TRANSFER LEARNING-BASED SMART CROP PROTECTION SYSTEM FOR ANIMAL DETECTION AND DETERRENCE
Keywords:
Transfer Learning, Artificial Intelligence, Internet of Things, IoT), YOLO, object detectionAbstract
Crop depredation by wild and stray animals continues to be a perennial problem in agriculture, resulting in enormous losses in productivity and pressure on the economy of farmers. To overcome this, in this paper, we present a Transfer Learning-Based Smart Crop Protection System based on the YOLO (You Only Look Once) object detection model, for real-time detection and prevention of animal activities.
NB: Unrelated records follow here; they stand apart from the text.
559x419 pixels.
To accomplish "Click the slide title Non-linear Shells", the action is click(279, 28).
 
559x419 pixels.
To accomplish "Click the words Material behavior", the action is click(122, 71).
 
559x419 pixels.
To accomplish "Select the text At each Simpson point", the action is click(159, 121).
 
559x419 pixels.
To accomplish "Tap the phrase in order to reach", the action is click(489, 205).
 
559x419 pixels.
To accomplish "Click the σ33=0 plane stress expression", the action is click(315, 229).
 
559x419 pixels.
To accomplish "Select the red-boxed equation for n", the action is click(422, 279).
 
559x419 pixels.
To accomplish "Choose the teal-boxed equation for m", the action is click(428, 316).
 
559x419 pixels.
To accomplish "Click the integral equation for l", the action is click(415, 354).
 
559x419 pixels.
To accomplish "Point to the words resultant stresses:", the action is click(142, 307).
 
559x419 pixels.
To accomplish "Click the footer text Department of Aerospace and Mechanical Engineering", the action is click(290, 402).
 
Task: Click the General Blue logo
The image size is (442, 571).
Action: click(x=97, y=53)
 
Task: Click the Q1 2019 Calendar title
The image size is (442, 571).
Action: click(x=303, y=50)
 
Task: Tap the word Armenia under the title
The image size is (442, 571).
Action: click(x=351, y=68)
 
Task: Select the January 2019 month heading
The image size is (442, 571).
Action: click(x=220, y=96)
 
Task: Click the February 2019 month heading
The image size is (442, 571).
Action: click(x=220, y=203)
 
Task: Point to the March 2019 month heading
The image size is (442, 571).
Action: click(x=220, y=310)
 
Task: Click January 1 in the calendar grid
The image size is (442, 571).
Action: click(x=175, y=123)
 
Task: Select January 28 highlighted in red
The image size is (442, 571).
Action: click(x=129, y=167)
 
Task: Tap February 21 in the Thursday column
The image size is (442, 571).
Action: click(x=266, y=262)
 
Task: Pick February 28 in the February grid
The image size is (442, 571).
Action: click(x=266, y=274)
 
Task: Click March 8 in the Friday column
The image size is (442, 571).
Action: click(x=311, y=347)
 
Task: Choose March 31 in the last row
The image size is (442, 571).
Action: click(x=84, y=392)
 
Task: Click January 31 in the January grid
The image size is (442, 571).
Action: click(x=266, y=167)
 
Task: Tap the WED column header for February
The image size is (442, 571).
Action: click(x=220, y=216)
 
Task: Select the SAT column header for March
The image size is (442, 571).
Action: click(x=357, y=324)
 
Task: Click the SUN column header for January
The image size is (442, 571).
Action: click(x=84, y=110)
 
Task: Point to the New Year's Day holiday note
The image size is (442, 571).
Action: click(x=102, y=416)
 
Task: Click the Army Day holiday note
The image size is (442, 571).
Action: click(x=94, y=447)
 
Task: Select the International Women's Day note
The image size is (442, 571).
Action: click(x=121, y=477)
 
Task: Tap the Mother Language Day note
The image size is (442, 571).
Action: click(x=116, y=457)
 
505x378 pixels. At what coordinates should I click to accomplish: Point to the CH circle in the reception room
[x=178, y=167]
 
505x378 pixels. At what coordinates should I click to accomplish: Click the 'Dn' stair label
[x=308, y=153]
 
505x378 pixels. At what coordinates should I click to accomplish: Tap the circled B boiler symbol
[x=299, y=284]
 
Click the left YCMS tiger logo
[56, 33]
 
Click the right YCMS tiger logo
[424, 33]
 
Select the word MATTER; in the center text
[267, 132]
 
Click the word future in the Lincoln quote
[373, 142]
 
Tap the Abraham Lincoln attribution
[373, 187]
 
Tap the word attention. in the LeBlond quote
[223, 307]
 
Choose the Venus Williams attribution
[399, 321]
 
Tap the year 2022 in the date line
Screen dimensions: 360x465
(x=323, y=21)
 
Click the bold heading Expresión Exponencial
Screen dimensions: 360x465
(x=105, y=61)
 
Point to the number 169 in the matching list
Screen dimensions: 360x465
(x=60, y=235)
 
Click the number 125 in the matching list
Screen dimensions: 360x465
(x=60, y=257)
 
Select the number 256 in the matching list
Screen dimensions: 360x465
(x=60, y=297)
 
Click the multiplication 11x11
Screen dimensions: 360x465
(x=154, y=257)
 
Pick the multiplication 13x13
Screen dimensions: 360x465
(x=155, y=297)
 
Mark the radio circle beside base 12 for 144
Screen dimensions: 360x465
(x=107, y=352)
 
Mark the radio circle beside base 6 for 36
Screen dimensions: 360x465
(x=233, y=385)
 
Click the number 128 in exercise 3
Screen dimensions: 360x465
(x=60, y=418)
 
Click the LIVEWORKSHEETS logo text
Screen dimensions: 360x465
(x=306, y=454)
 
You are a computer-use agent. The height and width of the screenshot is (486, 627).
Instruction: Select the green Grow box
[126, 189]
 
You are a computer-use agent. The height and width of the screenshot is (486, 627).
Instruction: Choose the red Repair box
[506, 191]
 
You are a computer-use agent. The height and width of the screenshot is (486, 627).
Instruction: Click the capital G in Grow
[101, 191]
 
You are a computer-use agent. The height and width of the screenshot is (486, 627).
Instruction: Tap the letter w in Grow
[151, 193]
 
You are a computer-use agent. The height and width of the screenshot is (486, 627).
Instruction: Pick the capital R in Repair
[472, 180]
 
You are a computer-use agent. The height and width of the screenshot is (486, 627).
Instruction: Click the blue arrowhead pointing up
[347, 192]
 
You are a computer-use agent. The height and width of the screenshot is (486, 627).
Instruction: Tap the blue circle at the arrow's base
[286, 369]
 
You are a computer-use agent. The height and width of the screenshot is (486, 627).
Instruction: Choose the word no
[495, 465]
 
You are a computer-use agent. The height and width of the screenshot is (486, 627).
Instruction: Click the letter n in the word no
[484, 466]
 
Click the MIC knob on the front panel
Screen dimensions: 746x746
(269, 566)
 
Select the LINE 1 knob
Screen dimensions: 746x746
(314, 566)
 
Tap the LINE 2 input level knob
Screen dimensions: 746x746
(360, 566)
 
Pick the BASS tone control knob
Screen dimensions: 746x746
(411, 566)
Through the transfer learning of a pre-trained YOLO architecture, the system is trained to detect certain types of animals causing crop damage, even with a small amount of domain-related images. Live video streams obtained from field-mounted cameras are analyzed to estimate the presence of animals with high accuracy and low vibrant. Once detected, the system can automatically initiate nonlethal countermeasures, such as sound alarms or flashing lights tailored to the type of animal identified. The Internet of Things(IoT) and edge computing are incorporated, which facilitates on-site computing without always being connected to the cloud. Experimental results suggest that our system can accurately detect elastic object approximations under different lighting and environment situations, with strong deterrent responses and decreased false positives. The system offers an intelligent and automatic scale value-added crop protection by effectively employing transfer learning and deep learning models. The accuracy of the proposed model in detecting the animal is 93%. This Artificial Intelligence (AI) approach saves the crop from animals.